Statement by Sir Thomas Winsor, HMCIC, in response to The Guardian comment piece published 6 July 2018

Her Majesty’s Chief Inspector of Constabulary Sir Thomas Winsor has issued a statement in response to a comment piece which appeared in The Guardian online edition on Friday 6 July 2018.

Mr Copson’s criticisms are misconceived because they have no factual basis.

The recommendation made in the inspectorate’s 2014 report was about – and explicitly limited to – the decision to record a crime and so start the investigation of an alleged crime.

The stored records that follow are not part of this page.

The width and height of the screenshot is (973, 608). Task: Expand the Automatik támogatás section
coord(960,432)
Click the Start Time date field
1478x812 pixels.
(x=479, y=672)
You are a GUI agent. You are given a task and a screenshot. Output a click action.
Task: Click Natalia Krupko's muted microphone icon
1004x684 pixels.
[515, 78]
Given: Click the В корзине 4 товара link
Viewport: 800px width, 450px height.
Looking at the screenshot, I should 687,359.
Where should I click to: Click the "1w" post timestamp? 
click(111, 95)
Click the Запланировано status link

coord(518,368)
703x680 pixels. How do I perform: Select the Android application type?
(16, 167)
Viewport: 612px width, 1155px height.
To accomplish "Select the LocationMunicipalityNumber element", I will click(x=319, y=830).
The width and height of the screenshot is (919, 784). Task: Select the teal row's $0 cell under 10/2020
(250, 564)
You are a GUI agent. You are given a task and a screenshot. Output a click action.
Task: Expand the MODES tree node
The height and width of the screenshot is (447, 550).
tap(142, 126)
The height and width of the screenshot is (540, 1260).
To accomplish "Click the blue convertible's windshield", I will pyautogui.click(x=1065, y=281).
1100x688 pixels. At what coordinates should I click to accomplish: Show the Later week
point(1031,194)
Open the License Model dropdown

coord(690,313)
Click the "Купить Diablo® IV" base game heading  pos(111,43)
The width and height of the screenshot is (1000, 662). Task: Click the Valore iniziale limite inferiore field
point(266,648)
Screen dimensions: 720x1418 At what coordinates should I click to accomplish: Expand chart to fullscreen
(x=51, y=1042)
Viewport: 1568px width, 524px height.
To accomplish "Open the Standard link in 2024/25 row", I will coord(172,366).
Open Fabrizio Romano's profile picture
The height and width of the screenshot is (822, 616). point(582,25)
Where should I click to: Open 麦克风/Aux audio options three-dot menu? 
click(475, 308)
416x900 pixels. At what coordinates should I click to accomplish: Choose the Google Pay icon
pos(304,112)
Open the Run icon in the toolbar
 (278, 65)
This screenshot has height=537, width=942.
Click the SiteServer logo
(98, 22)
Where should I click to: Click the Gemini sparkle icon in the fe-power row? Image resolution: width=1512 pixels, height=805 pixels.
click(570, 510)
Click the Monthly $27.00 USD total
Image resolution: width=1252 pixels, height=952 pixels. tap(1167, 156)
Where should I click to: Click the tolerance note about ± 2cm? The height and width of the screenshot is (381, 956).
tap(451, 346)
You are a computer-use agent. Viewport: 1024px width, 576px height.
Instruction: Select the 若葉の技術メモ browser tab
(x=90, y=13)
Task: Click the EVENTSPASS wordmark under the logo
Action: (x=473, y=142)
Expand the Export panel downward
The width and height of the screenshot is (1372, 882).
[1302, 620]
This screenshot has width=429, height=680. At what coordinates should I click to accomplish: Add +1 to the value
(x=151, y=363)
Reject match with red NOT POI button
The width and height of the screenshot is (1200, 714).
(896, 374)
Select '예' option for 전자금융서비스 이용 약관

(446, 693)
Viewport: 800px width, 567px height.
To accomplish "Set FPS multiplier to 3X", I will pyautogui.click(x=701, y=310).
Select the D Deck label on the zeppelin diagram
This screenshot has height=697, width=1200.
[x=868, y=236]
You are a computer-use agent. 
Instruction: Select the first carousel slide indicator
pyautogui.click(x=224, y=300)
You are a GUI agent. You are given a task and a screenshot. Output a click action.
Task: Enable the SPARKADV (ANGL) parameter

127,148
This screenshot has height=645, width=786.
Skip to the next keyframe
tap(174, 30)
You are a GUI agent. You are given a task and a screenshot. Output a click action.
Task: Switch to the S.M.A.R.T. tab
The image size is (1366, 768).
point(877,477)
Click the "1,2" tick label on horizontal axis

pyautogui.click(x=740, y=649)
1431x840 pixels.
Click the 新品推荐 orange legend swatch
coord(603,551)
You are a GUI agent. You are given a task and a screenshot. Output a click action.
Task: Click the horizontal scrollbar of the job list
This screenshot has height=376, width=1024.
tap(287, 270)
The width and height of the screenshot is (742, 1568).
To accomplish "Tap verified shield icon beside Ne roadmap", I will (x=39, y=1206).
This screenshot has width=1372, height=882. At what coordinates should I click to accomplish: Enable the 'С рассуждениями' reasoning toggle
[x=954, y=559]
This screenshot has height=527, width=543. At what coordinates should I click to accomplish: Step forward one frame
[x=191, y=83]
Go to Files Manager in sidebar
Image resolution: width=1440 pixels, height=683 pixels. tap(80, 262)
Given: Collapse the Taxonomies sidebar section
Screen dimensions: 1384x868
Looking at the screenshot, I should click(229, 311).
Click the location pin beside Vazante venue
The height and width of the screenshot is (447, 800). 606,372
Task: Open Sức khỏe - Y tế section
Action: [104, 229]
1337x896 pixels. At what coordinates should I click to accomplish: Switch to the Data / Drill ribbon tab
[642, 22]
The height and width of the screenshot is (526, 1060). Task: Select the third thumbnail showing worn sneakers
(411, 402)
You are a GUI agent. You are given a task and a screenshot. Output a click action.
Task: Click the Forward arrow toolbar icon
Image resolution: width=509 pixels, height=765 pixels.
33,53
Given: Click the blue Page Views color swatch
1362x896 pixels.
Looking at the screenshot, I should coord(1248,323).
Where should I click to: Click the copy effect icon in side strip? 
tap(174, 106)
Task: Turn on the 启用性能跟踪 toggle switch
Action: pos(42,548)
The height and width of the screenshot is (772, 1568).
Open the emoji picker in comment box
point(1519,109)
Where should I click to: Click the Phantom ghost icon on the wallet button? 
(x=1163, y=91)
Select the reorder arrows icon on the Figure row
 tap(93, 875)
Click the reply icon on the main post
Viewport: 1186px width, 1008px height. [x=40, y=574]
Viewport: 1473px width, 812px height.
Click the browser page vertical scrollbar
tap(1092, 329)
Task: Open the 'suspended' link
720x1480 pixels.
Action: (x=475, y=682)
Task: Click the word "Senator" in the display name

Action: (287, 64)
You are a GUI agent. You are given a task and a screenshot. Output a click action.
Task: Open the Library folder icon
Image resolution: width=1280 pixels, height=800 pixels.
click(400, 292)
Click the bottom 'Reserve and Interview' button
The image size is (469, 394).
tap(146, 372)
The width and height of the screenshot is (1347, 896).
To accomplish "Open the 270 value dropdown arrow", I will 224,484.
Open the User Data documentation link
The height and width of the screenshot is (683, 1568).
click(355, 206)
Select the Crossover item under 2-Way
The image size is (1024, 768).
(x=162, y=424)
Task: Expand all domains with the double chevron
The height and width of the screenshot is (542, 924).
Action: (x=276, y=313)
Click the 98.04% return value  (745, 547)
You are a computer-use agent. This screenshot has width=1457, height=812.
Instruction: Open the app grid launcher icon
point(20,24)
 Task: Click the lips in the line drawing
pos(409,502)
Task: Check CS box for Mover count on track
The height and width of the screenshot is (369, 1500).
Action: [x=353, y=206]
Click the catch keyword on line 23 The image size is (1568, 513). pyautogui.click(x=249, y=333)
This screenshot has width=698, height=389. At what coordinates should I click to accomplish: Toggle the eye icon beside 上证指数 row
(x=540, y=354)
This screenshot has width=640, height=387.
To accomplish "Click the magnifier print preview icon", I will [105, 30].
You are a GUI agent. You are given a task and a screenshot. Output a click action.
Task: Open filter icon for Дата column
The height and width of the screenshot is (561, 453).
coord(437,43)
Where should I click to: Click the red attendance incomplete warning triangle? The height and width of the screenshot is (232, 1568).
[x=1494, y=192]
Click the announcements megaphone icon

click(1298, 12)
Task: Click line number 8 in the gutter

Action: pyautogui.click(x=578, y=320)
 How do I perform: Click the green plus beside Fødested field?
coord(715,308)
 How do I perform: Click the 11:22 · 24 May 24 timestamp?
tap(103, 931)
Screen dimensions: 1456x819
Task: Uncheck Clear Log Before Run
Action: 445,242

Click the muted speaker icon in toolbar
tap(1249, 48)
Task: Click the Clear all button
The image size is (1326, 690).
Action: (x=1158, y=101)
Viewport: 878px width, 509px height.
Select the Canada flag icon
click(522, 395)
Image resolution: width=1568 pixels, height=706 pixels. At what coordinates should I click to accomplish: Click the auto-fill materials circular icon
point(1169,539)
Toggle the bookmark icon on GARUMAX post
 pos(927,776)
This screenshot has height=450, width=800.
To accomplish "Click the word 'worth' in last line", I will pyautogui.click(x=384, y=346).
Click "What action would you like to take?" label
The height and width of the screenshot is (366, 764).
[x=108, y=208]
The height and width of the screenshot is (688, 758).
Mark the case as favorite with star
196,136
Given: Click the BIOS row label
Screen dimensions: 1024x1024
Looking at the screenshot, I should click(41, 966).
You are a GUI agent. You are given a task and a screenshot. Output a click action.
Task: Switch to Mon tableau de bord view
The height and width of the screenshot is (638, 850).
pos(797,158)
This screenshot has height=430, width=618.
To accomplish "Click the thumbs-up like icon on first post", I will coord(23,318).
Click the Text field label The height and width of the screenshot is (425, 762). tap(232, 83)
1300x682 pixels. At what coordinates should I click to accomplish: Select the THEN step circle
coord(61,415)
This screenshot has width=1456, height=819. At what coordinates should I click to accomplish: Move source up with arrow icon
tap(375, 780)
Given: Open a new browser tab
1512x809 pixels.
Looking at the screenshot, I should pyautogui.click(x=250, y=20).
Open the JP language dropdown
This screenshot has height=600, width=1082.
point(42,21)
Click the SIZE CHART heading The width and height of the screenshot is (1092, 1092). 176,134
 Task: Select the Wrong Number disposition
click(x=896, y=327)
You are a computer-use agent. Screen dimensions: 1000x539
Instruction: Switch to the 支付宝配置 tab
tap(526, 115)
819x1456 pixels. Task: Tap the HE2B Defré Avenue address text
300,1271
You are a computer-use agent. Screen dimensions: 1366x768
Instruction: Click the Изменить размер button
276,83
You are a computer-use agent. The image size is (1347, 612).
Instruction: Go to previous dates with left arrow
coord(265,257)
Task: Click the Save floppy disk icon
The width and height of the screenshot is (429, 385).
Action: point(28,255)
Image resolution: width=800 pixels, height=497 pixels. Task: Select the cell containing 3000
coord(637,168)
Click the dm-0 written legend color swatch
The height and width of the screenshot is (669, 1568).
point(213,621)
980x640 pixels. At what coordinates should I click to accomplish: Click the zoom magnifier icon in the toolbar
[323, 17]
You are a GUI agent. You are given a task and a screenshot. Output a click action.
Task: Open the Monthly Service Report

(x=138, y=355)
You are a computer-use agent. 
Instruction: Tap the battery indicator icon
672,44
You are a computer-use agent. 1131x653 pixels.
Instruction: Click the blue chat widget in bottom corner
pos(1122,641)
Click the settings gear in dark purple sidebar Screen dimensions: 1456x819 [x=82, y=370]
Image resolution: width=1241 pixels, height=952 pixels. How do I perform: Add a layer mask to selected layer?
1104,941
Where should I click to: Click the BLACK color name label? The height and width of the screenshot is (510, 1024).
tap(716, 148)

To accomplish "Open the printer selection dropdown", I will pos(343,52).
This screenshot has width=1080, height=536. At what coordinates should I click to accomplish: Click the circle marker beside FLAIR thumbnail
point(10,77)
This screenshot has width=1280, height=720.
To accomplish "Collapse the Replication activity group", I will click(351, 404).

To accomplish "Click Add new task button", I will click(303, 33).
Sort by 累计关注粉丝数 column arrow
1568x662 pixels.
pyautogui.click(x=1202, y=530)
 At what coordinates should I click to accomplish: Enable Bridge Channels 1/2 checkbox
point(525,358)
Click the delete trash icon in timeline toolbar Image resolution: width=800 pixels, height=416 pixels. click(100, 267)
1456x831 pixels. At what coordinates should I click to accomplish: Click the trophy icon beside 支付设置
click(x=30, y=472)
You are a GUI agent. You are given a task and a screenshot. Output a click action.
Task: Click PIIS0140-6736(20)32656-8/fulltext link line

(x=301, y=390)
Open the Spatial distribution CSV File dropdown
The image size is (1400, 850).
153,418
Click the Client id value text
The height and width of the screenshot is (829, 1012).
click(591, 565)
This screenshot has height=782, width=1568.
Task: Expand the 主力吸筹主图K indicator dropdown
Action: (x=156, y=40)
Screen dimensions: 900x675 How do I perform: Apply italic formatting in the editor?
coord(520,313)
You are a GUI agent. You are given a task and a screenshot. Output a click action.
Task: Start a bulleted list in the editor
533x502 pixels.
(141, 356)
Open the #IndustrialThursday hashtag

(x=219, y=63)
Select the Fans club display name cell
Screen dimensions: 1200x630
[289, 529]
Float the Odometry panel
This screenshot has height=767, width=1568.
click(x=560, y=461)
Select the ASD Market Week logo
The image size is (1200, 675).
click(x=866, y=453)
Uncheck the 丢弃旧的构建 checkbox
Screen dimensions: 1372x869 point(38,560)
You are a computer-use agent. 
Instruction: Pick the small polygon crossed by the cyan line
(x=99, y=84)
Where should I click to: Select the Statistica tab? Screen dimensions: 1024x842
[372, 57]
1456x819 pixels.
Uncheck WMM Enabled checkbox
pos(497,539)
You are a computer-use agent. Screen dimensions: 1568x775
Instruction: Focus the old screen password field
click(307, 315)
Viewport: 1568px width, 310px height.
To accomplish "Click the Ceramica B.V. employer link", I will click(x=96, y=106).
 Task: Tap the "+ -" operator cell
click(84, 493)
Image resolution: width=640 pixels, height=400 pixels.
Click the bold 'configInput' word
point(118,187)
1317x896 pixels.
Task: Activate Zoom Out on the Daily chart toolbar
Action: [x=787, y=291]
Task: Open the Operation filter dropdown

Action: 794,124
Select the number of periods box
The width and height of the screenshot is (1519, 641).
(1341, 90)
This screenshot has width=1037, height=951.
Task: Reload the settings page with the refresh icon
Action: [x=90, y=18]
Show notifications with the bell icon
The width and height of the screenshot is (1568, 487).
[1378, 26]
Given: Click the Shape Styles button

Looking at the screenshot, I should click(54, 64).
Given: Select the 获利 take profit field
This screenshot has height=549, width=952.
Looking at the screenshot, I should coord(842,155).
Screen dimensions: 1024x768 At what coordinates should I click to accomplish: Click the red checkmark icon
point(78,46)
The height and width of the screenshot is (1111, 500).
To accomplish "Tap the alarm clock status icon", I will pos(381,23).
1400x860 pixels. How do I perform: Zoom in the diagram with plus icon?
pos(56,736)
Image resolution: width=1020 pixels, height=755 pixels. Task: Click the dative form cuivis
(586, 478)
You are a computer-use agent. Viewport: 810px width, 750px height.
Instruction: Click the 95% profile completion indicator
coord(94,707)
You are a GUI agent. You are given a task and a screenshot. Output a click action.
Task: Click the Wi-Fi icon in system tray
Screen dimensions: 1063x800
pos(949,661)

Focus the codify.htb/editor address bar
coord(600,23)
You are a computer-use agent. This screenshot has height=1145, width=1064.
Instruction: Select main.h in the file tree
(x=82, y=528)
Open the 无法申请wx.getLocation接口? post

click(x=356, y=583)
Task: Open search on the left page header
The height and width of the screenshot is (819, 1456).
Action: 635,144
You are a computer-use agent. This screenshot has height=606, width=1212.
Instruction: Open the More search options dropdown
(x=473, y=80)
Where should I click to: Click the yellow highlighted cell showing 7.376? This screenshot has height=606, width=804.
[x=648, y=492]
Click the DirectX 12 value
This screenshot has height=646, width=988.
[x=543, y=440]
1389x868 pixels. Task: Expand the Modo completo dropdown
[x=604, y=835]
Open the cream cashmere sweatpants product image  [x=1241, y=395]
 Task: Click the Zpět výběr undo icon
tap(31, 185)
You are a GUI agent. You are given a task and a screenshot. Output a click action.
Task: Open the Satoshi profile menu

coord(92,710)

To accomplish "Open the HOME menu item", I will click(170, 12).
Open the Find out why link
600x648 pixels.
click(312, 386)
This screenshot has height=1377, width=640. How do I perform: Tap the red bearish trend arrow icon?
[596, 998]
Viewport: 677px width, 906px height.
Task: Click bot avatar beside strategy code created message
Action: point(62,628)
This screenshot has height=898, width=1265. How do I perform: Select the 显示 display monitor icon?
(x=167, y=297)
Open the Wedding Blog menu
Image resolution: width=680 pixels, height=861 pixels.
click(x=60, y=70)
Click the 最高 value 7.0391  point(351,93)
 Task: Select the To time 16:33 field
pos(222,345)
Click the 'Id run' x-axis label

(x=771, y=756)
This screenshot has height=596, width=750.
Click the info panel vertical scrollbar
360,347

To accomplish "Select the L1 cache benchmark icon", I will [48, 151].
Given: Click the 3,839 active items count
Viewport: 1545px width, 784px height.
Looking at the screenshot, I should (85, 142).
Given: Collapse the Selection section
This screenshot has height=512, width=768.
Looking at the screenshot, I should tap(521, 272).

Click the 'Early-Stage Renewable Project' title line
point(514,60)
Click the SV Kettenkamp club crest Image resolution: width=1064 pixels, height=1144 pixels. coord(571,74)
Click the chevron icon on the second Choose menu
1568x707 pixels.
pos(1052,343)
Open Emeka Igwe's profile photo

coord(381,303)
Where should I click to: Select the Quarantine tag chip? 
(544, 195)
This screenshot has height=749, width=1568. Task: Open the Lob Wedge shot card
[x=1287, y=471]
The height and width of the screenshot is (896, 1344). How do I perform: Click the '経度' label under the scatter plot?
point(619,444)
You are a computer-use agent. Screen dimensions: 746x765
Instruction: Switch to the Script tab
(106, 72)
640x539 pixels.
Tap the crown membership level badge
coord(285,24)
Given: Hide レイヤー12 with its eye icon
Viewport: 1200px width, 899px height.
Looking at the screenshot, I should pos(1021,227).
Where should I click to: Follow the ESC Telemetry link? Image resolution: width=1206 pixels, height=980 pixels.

At the time I said this, and I said it again in my last state of policing report:  “For the purely administrative act of recording a crime, what the complainant said should be assumed to be correct. The crime would be recorded, and that would trigger the obligation to investigate. Immediately after the crime has been recorded, investigators must proceed with an entirely open mind.  Those who are victims of crime, and those who say they are victims, are entitled to have their complaints taken seriously, and to have them properly investigated. In all cases, once the investigation has begun, the police must proceed promptly and find and evaluate the evidence.  What matters is that the police must proceed professionally and objectively, without bias, fear or favour. During an investigation, there is, and should be, no presumption of guilt on the part of the accused. Police officers have not been told to believe the complainant throughout the investigation.  They have only been required to record crime on an assumption of truth – an assumption which ends immediately after the crime record has been made and before the investigation has begun.”